[PAGE EXTRACT]
■ ■ ■ ■ ■ ■ ■
Example for RNA subtype analysis performed by PARANOiD

Example for RNA subtype analysis performed by PARANOiD. Shows the binding preference of the protein HuR upon mouse genes.

  1. Distribution table of RNA subtypes
    Contains 3 columns:
    1. RNA subtype being described

    2. Total number of assignments per RNA subtype

    3. Percentage distribution of assigned subtypes

    RNA_subtypes

    number_assignment

    percentage

    intron

    86681

    68.65

    CDS

    1847

    1.46

    three_prime_UTR

    32723

    25.92

    five_prime_UTR

    1062

    0.84

    ambiguous

    3957

    3.13

    total

    126270

    100

  2. Logs

    Contains information whether the assigned RNA subtypes sum up to a different amount than the number of peaks. Currently the case when ambiguous assignments are split as some reads get assigned to multiple RNA subtypes.

To generate these results, the following files were used. The data is from the publication of Diaz-Muñoz et al.. In Fig 5a the RNA subtype distribution of the publication is illustrated delivering comparable results:

  1. iCLIP reads

    Downloaded using fasterq-dump. Since replicates are already demultiplexed with the experimental barcode removed, they should not be merged into a single file. It should be noted that only replicate 3 achieves results as the quality for almost all nucleotides is extremely low in replicate 1 and 2 (Phred score of 2 - 63.1% of base being incorrectly called).

fasterq-dump SRR1694878 SRR1694879 SRR1694880
mv SRR1694878 HuR_iCLIP_rep_1.fastq
mv SRR1694879 HuR_iCLIP_rep_2.fastq
mv SRR1694880 HuR_iCLIP_rep_3.fastq
  1. Reference genome

    mm10 from https://hgdownload.soe.ucsc.edu/goldenPath/mm10/bigZips/

  2. Annotation file

    mm10 annotation from https://www.gencodegenes.org/mouse/release_M10.html

    Additionally, the annotation needs to be prepared in order to gain entries for introns. This is done via AGAT:

agat_sp_add_introns.pl --gff gencode.vM10.annotation.gff3 --out gencode.vM10.annotation.introns.gff3

The following command was used to run PARANOiD:

nextflow ~/git-projects/PARANOID/main.nf \
    --reads 'data/HuR_iCLIP_rep_*.fastq' \
    --reference data/mm10.fa \
    --annotation gencode.vM10.annotation.introns.gff3 \
    --domain eu \
    --omit_demultiplexing \
    --omit_peak_calling \
    --barcode_pattern NNNN \
    --omit_peak_calling \
    --run_rna_subtype \
    --rna_subtypes intron,CDS,three_prime_UTR,five_prime_UTR \
    --min_length 25 \
    --output PARANOiD_RNA_subtype \
    -profile slurm,apptainer
■ ■ ■ ■ ■ ■ ■
[DATASET CONTENT]

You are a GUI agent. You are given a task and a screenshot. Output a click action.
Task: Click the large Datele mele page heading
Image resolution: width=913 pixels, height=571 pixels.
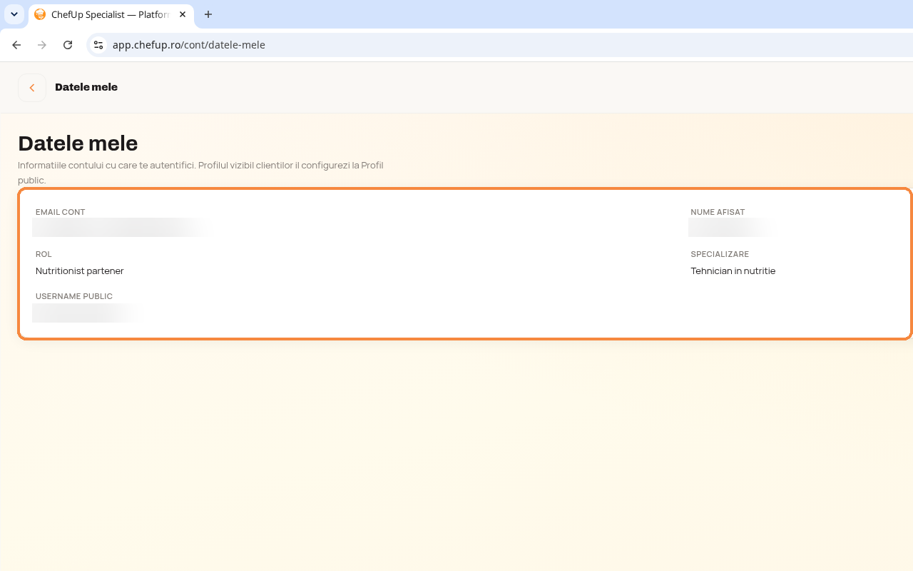tap(78, 143)
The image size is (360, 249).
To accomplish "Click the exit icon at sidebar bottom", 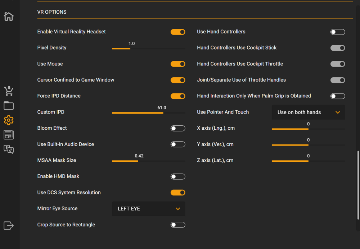I will click(x=9, y=226).
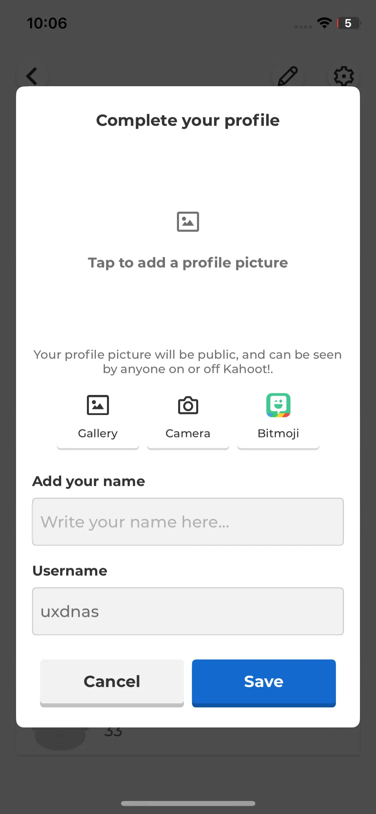
Task: Save the profile with blue button
Action: tap(264, 683)
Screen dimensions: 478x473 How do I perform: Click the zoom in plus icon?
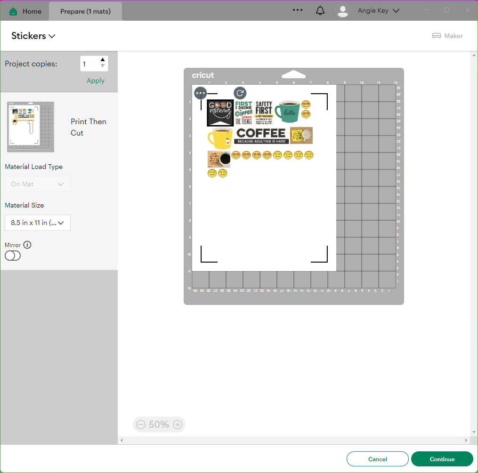pyautogui.click(x=178, y=425)
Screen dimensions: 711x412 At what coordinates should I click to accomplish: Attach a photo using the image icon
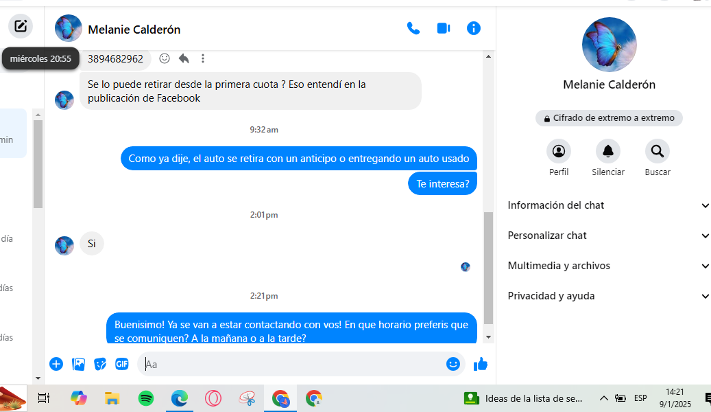(78, 364)
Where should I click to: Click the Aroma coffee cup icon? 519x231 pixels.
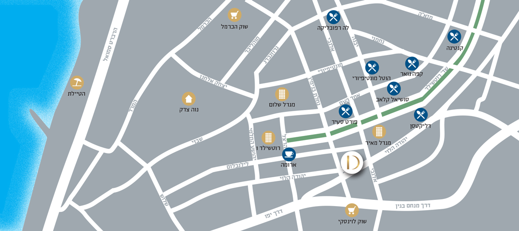(x=289, y=154)
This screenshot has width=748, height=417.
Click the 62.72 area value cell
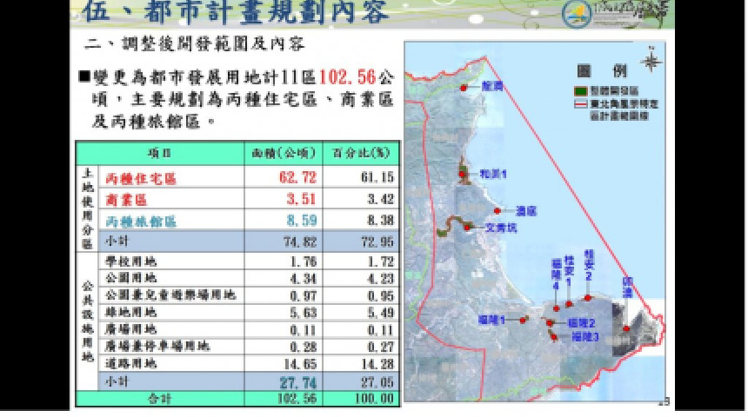(281, 178)
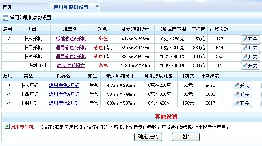Click 开关 button for 通用单色6开机 row
Viewport: 262px width, 146px height.
(242, 86)
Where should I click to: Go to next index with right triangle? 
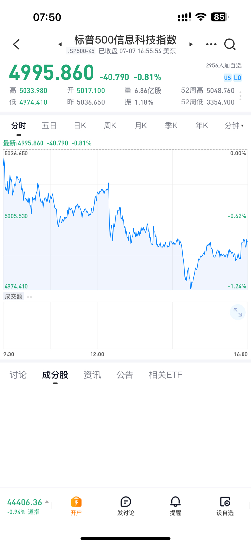[191, 44]
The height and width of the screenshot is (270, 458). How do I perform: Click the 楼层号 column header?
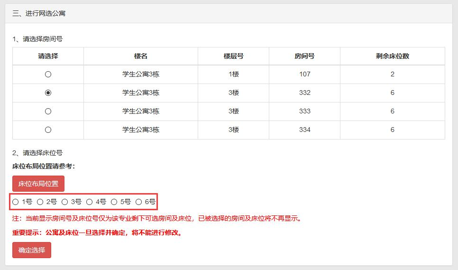click(233, 56)
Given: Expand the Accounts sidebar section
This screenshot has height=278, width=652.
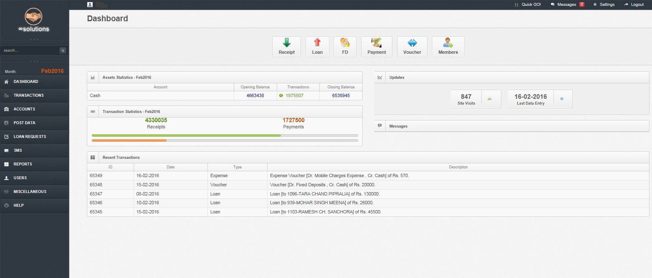Looking at the screenshot, I should [x=24, y=109].
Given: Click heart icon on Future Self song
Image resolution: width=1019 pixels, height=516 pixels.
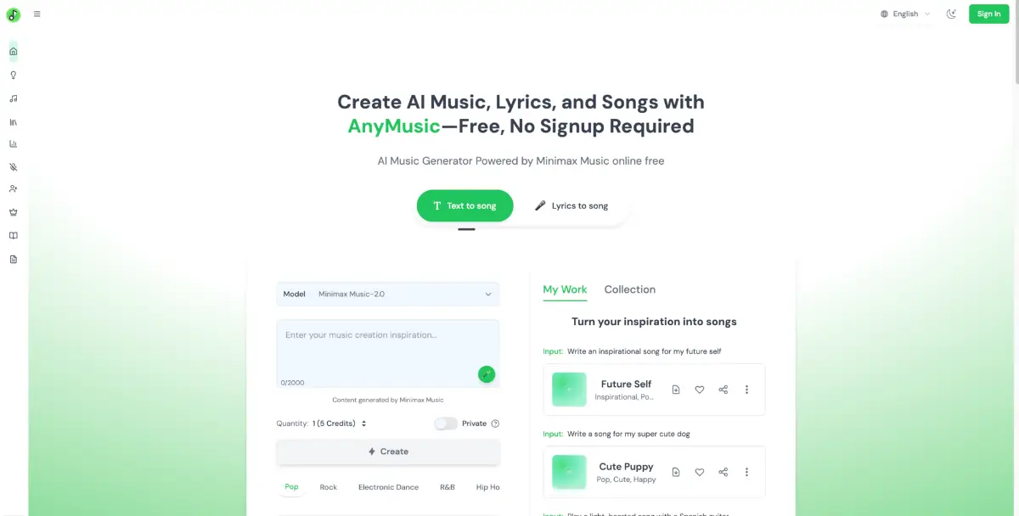Looking at the screenshot, I should (x=700, y=390).
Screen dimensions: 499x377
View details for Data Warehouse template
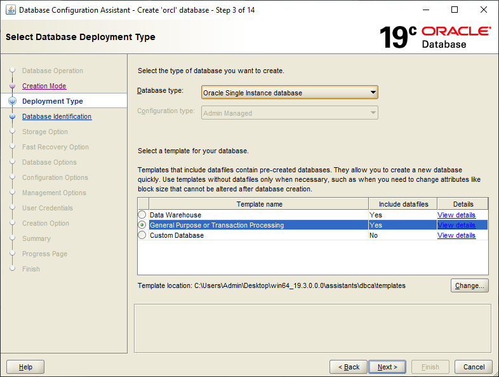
■ ■ ■ ■ ■ ■ ■
[USING THE INFORMATION]
[1] According to the PARANOiD example page, which tool adds intron entries to the annotation file?
[2] Copy from the PARANOiD example page the part that opens with the words containing "Downloaded using fasterq-dump." and closes with "being incorrectly called).".

[TASK SOLUTIONS]
[1] AGAT

[2]
Downloaded using fasterq-dump. Since replicates are already demultiplexed with the experimental barcode removed, they should not be merged into a single file. It should be noted that only replicate 3 achieves results as the quality for almost all nucleotides is extremely low in replicate 1 and 2 (Phred score of 2 - 63.1% of base being incorrectly called).